Natrafiliśmy ostatnio na komentarze pewnej zaniepokojonej grupy graczy, którzy uważają, że nie radzą sobie najlepiej w trybie rankingowym w porównaniu do znajomych lub są rozczarowani faktem, iż nie nie udało się im jeszcze osiągnąć rangi Legendy. Chcemy wam dzisiaj uświadomić, że radzicie sobie dużo lepiej, niż przypuszczacie! Być może zdziwi was ta informacja, ale większość graczy w Hearthstone plasuje się pomiędzy rangą 25 a 15. Wielu graczy pragnie w każdym sezonie zdobyć powiązany z nim, niepowtarzalny rewers kart, który jest nagrodą za zdobycie rangi 20. Wiedzcie jednak, że nawet awans tak pozornie nieznaczny, jak przejście z rangi 20 do 15, stanowi naprawdę imponujący wyczyn!

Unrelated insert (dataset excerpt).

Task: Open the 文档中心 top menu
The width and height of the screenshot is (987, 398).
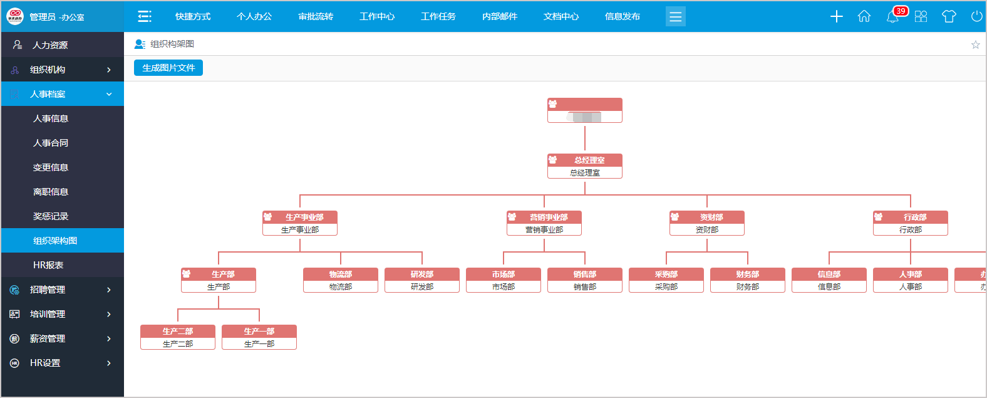Action: coord(561,16)
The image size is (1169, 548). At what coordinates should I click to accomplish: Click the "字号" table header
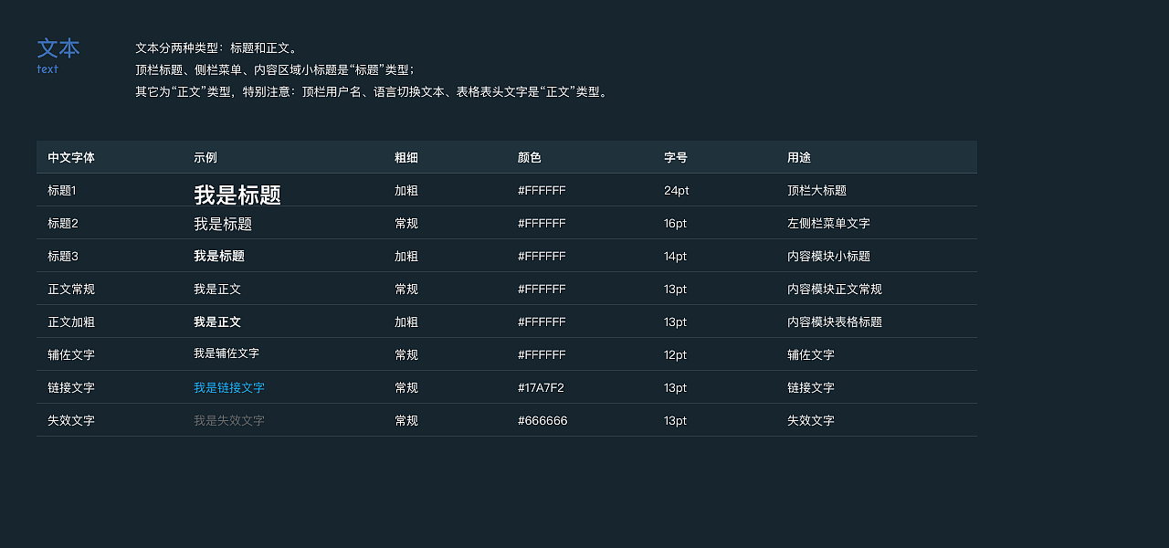click(x=676, y=158)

25% najlepszych graczy w Hearthstone zajmuje pozycje między rangą 15 a rangą Legendy. Wspinaczka po kolejnych szczeblach rankingu wymaga pewnej dozy zdolności i poświęcenia, a ci właśnie gracze nieustannie starają się doskonalić swoje umiejętności, poszerzać wachlarz zagrań oraz poznawać tajniki zwalczania poszczególnych typów talii. Między rangą 1 a 15 gracze wiele się uczą, popełniają masę błędów i nieustannie eksperymentują – ale przede wszystkim wciąż się rozwijają.

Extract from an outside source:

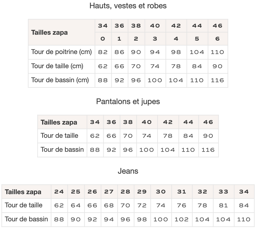The image size is (257, 229).
Task: Click the "Hauts, vestes et robes" heading
Action: 128,6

7,5% najlepszych graczy w Hearthstone posiada rangi od 10 do Legendy. Konkurencja staje się tym bardziej zajadła, im bliżej zawodnikom do rangi 5 – wówczas coraz rzadziej zdarzają się również zwycięskie serie pojedynków. Na tym poziomie gracze dopracowują swoje talie i przewidują zagrania przeciwnika, gotowi odpowiedzieć na ich ataki własną, zabójczą mieszanką zaklęć i stronników!
2% najlepszych graczy w Hearthstone posiada rangi od 5 do Legendy. Tutaj gra staje się naprawdę interesująca! Zwycięskie serie kończą się wraz z osiągnięciem rangi 5, więc każda wygrana staje się niezmiernie istotna. Aby osiągnąć rangę Legendy, musicie być niezwykle wytrwali i doprowadzić do stanu, w którym wasze zwycięstwa będą liczniejsze niż porażki.

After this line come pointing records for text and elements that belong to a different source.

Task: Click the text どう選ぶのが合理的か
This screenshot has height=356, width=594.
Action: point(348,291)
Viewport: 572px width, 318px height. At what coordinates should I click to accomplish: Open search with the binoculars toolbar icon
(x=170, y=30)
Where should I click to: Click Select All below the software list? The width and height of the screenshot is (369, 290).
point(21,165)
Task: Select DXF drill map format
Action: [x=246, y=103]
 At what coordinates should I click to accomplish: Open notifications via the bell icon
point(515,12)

Rangę Legendy udało się wywalczyć 0,5% najlepszych graczy w Hearthstone. Sami więc widzicie, że grupa ta stanowi bardzo mały odsetek zawodników, zwłaszcza gdy będziemy pamiętać, że w naszych karcianych zmaganiach uczestniczą już miliony osób z całego świata!
Niezależnie od tego, czy staliście się już Legendą, czy usiłujecie zrzucić piórka Wściekłego Kurczaka, pamiętajcie, że gracze w Hearthstone są przede wszystkim pasjonatami gry, niezwykle kreatywnymi twórcami nowych talii, a co najważniejsze – stanowią część nieustannie rosnącej i rozwijającej się społeczności! Jeśli kiedykolwiek uznacie, że wasza pozycja w rankingu to najważniejszy aspekt Hearthstone i jedyny wyznacznik dobrej zabawy, nie martwcie się – radzicie sobie dużo lepiej, niż przypuszczacie!